Dalam sekejap Daniel sudah berada di depannya, berlutut di depan tubuh Mikaela dengan pedangnya berada di belakang leher Mikaela, mencegahnya untuk kembali berbaring. Merasakan ada yang mengganjal lehernya, Mikaela pun membuka matanya lebar-lebar.

Daniel, lelaki itu sudah berlutut di depan tubuhnya. Daniel mendekatkan wajahnya, refleks Mikaela akan memundurkan kepalanya namun lehernya yang tertahan sarung pedang membuatnya tidak bisa berkutik. Wajah Daniel semakin dekat, membuat jantung Mikaela berdebar tak karuan. Akhirnya perempuan itupun memejamkan matanya, tanda dirinya telah menyerah dan akan menerima segala kemungkinan yang akan terjadi.

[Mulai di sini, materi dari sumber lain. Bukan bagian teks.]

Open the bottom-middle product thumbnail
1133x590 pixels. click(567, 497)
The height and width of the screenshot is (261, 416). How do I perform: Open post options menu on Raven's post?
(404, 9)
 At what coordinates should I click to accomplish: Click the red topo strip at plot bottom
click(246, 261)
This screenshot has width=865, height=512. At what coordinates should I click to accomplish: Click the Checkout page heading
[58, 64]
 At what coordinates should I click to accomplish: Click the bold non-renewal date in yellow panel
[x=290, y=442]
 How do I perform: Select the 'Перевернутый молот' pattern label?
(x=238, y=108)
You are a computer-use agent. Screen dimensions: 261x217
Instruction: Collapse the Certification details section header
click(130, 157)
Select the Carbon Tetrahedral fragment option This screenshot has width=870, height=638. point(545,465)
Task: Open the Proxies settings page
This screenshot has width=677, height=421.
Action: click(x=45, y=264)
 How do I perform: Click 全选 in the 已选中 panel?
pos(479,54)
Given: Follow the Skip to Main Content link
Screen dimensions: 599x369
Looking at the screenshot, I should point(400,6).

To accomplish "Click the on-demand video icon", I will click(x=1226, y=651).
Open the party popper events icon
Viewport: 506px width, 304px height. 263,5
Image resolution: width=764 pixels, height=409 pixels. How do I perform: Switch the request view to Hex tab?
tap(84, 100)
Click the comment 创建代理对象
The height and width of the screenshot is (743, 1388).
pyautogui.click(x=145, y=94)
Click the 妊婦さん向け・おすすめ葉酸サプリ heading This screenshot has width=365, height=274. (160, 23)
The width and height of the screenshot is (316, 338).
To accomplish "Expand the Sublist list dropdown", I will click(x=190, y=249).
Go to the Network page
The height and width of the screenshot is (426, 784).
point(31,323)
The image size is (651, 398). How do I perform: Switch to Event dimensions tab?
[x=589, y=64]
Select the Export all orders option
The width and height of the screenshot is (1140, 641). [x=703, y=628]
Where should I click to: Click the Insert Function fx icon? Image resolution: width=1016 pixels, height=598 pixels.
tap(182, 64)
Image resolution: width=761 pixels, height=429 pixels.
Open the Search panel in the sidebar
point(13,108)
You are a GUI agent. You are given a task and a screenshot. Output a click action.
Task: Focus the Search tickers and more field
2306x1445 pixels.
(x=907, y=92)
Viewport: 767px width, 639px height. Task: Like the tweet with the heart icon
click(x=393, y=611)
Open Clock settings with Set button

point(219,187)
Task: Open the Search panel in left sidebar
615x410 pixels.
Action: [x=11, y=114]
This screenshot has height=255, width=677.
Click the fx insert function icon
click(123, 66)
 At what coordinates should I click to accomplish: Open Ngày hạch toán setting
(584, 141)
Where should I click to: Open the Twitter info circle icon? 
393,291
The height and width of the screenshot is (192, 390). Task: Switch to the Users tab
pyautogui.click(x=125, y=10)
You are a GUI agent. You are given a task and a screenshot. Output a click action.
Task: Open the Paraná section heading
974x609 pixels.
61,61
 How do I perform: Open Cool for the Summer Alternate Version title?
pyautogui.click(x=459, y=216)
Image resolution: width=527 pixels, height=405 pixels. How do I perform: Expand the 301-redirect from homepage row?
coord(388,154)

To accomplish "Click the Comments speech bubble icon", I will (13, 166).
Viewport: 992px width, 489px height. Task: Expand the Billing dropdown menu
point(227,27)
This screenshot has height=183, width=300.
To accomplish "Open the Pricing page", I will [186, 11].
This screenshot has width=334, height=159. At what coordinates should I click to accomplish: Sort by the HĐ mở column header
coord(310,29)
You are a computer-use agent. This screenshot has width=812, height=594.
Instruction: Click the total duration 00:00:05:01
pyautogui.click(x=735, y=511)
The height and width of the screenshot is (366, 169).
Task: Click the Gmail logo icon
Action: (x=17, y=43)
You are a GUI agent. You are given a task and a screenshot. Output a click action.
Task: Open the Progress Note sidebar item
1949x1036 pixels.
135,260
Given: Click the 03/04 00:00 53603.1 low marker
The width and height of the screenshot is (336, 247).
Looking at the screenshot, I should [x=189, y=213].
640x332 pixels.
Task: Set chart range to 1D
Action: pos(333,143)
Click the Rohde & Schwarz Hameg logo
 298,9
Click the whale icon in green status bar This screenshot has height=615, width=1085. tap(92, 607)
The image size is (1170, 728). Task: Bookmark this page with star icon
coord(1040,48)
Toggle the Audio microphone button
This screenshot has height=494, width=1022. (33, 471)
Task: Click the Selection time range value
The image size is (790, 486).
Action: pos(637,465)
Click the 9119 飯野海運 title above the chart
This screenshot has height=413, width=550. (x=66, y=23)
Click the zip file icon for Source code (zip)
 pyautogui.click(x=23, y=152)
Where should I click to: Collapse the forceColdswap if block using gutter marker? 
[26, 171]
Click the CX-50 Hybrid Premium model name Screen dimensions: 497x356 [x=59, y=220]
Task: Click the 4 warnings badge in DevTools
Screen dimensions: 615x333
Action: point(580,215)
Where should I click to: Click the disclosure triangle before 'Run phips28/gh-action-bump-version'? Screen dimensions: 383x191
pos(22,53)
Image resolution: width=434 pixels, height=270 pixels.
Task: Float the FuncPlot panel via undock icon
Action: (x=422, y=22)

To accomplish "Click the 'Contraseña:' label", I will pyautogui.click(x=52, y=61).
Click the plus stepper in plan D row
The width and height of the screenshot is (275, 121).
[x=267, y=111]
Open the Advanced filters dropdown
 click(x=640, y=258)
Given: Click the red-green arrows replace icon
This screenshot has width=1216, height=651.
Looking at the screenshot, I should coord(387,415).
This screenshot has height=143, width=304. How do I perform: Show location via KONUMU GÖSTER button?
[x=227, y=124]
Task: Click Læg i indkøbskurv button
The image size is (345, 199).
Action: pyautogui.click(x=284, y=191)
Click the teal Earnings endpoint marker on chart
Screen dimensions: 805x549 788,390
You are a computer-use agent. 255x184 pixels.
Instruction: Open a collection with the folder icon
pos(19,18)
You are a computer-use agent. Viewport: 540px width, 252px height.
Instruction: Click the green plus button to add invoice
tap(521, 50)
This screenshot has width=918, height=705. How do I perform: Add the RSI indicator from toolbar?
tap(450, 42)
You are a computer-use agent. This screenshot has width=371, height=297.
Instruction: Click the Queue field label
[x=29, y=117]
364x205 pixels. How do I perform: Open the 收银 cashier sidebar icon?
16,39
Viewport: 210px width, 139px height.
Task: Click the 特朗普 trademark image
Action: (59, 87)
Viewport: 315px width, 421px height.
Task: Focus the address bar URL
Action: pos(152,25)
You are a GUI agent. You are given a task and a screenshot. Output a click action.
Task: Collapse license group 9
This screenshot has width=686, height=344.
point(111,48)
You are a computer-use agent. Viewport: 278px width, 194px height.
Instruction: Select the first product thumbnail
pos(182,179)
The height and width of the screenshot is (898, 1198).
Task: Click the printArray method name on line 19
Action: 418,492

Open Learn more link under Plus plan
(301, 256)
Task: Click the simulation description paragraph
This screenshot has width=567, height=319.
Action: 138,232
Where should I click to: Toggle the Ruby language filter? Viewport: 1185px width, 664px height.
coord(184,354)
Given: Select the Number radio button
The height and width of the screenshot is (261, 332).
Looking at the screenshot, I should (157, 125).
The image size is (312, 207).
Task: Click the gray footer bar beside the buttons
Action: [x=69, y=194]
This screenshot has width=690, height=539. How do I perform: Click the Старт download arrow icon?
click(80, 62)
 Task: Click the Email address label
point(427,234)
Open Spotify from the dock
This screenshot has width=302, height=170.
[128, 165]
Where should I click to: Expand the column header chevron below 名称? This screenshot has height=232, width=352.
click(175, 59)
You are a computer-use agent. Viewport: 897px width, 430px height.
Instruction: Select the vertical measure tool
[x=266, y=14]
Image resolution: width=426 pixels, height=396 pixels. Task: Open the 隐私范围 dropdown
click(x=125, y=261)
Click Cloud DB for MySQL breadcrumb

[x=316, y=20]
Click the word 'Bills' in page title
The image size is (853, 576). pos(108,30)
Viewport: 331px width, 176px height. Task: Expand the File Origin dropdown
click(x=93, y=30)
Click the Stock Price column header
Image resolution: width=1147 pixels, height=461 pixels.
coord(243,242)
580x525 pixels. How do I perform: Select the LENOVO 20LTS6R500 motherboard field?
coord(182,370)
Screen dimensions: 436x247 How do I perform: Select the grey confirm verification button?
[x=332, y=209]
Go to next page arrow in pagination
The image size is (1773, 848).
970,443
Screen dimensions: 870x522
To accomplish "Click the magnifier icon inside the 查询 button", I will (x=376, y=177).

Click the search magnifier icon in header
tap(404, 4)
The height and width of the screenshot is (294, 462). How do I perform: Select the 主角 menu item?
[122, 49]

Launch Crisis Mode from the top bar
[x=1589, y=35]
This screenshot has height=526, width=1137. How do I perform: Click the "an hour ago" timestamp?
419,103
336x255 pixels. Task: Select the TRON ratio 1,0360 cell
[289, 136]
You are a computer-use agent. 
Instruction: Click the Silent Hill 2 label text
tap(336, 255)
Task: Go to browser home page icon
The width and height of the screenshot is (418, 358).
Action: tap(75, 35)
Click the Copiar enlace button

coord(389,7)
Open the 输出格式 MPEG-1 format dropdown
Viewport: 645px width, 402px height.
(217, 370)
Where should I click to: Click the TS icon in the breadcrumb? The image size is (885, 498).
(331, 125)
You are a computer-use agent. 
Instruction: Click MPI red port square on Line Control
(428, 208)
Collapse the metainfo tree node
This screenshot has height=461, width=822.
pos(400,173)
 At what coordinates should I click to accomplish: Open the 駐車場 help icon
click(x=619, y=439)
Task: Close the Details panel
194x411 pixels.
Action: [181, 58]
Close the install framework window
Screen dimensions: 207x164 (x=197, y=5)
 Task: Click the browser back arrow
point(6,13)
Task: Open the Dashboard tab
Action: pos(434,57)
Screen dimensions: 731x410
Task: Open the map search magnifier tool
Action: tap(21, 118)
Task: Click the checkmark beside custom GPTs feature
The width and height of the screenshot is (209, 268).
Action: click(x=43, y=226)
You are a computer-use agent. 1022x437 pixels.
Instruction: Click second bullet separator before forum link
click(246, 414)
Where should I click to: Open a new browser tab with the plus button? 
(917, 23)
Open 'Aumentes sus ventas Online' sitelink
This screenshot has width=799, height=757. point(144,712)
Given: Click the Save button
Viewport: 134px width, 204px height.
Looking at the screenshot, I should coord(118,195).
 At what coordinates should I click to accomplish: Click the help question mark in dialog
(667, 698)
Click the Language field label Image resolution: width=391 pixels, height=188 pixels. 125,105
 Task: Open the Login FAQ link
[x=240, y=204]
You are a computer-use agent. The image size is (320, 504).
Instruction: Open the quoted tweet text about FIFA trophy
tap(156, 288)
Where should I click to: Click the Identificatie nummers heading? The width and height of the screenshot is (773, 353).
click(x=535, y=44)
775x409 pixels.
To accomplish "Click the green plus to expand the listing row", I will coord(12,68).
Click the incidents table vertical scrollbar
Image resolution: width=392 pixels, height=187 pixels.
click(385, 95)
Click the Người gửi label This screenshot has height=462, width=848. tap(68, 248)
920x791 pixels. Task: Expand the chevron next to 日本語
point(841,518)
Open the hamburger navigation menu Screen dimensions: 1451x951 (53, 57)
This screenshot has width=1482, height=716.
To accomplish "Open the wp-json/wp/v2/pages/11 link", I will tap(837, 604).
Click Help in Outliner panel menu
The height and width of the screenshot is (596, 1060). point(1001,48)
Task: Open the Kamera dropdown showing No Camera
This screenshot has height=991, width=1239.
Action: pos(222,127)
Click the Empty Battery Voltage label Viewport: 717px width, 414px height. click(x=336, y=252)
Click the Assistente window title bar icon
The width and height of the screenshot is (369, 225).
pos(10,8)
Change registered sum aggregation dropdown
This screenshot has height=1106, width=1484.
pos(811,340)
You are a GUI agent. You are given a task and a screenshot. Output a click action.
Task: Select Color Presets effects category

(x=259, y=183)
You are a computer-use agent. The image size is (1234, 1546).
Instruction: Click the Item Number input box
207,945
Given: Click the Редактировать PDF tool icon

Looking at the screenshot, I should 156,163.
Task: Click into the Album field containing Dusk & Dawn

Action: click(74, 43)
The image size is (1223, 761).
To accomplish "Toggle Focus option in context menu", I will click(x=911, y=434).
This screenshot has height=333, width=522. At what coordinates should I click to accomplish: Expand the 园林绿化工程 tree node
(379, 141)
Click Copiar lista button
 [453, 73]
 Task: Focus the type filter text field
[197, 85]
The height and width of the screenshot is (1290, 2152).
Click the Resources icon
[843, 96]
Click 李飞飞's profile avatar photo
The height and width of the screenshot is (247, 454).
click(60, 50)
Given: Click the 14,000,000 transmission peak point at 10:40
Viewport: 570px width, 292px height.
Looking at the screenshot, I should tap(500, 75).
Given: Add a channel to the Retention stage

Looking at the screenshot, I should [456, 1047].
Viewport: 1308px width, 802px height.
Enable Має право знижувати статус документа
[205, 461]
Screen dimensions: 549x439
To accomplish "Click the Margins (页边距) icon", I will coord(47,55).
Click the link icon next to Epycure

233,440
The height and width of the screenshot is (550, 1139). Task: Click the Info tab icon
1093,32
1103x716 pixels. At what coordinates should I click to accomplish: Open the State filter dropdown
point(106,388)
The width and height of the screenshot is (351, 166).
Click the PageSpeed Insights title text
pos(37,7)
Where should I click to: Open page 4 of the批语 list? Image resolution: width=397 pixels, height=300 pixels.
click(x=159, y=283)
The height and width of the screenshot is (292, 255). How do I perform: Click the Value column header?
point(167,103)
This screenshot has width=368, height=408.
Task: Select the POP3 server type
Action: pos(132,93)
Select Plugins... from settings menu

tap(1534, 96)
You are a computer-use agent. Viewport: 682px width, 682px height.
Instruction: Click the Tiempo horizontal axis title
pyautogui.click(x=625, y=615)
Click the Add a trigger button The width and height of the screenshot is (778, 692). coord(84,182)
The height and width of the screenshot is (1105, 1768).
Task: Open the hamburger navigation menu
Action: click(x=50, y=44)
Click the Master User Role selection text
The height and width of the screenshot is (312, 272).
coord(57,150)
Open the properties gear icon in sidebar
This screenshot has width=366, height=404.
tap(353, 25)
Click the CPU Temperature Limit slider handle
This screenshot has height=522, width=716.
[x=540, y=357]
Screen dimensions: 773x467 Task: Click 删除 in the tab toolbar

Dalam sepersekian detik Mikaela membayangkan hal yang lumayan erotis dengan pria yang kini berlutut di depan tubuhnya. Dari good morning kiss yang mungkin akan semakin memanas hingga akhirnya tidak akan ada yang bisa berhenti lagi dan membawanya ke level selanjutnya, namun yang terjadi diluar dugaan Mikaela.

Cupp.. Cupp..

Daniel mengecup lembut mata Mikaela yang terpejam secara bergantian dan memundurkan kembali wajahnya, membuat Mikaela membuka matanya dan mengerutkan keningnya.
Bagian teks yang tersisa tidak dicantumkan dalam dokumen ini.